Sprache kann Tatbestände verhüllen – dann, wenn Schlagworte ohne Erklärung bleiben. Sie kann auch etwas über die Urheber aussagen – etwa über Reporter und politische Analysten – dann nämlich, wenn diese gedankenlos immer wieder dieselben Floskeln benutzen.
Auch Besatzung ist Gewalt
„Radikalislamische Hamas“ – „Militante Palästinenser“ – diese Worthülsen sind uns im letzten Krieg zwischen Israel und der Hamas nur so um die Ohren geflogen. Sie suggerieren, dass nur von einer Seite Gewalt ausgeübt wurde – nämlich von irgendwie stets „militanten“ Palästinensern. Weitgehend unerwähnt blieb eine andere Gewalt – nämlich die seit 1967 andauernde israelische Herrschaft über die Palästinenser im Westjordanland, in Gaza und in Ost-Jerusalem.

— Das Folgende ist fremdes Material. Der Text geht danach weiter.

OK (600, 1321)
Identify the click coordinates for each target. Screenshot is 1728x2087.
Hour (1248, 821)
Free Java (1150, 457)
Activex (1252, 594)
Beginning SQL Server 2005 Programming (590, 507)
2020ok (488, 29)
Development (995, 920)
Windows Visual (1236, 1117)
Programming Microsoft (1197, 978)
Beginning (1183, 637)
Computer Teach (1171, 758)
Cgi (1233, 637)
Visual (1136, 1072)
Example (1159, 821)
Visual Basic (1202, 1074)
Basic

Denn Besatzung ist Gewalt – Gewalt über Menschen, über ihr tägliches Leben, über die Zukunft der jungen Generation. Wer etwa im Westjordanland lebt, kann nie sicher sein, wann und wo er an einem der zahlreichen israelischen Kontrollposten aufgehalten und kontrolliert wird. Dass solche Gewalt Gegengewalt erzeugt, sollte eigentlich niemanden mehr wundern.
Der Feind meines Feindes
Zur Geschichte und damit zur Erklärung: Als die Hamas (die Abkürzung bedeutet „Islamische Widerstandsbewegung“) im Jahr 1987 zu Beginn der ersten palästinensischen Intifada gegründet wurde, sah Israel in dieser neuen Gruppe eine Chance: nämlich einen palästinensischen Feind – die „Palästinensische Befreiungsorganisation“ (PLO) unter Jassir Arafat – gegen den neuen Feind – die Hamas – auszuspielen und somit den palästinensischen Widerstand zu schwächen.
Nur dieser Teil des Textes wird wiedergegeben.